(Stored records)
*** Block opens ***

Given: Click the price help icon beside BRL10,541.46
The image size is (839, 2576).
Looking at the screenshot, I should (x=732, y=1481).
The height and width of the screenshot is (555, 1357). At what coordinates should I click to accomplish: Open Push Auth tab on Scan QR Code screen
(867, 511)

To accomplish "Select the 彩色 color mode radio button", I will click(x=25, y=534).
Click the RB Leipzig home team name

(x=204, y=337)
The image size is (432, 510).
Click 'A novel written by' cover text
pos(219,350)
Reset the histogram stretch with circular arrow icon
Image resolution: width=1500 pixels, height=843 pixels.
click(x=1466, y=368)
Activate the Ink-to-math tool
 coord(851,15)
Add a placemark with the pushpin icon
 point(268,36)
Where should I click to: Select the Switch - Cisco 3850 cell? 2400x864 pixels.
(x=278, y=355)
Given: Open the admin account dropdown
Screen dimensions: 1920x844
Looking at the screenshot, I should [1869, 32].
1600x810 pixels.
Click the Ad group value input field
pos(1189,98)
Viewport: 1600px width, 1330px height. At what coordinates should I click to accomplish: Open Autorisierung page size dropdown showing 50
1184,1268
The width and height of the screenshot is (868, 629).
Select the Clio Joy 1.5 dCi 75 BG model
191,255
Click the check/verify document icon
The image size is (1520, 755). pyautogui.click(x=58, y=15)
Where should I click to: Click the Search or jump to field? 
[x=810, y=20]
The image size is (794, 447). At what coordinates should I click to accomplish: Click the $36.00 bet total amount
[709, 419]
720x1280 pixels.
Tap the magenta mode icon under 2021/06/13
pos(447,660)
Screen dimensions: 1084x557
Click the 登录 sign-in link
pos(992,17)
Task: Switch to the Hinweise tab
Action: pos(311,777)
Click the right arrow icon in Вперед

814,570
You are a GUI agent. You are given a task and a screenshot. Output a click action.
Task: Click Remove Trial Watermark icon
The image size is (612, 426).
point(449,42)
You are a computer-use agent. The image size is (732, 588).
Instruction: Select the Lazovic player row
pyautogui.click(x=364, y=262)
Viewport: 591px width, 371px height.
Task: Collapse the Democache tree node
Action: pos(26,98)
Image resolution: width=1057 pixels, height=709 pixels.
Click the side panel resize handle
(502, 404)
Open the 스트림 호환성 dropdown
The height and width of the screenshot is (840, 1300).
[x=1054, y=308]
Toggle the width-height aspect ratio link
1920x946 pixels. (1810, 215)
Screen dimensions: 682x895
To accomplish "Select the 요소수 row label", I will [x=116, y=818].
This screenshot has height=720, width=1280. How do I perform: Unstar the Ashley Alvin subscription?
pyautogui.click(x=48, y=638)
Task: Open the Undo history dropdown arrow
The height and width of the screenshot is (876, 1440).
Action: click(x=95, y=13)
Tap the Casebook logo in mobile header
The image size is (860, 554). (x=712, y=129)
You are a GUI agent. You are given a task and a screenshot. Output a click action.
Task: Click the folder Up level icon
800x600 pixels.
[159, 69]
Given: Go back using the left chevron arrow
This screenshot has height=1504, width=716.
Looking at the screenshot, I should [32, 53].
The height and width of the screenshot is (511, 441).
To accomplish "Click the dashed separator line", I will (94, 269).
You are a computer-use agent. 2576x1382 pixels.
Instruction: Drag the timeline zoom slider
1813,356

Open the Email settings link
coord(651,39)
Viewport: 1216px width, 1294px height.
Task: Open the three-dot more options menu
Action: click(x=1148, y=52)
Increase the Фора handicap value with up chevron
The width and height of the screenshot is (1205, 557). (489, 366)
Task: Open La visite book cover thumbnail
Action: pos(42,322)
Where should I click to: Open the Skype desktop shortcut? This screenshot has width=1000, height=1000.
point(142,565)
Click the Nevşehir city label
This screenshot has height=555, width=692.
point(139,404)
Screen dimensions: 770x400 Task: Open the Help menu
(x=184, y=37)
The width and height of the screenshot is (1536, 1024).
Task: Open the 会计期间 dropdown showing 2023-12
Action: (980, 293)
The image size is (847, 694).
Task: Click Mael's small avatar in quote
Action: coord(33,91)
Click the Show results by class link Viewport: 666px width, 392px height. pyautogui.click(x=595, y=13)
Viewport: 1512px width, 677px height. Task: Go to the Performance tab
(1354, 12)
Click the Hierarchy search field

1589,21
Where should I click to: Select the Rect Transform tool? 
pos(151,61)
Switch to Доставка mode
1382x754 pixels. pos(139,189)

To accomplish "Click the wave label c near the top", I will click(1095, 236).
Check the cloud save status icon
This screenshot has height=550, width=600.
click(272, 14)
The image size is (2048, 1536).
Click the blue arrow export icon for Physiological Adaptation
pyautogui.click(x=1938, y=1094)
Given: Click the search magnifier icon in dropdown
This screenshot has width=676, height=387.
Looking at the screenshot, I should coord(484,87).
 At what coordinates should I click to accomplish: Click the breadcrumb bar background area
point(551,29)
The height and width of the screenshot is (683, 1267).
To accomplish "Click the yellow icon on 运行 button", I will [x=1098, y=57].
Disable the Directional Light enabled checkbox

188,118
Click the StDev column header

*** Block closes ***

** TASK OBJECTIVE **
Please copy, exactly and with nothing else, the lines above beginning at the line that has "Click 'A novel written by' cover text" and ending with the line that has "Given: Open the admin account dropdown".

** OUTPUT OF THE TASK **
Click 'A novel written by' cover text
pos(219,350)
Reset the histogram stretch with circular arrow icon
Image resolution: width=1500 pixels, height=843 pixels.
click(x=1466, y=368)
Activate the Ink-to-math tool
 coord(851,15)
Add a placemark with the pushpin icon
 point(268,36)
Where should I click to: Select the Switch - Cisco 3850 cell? 2400x864 pixels.
(x=278, y=355)
Given: Open the admin account dropdown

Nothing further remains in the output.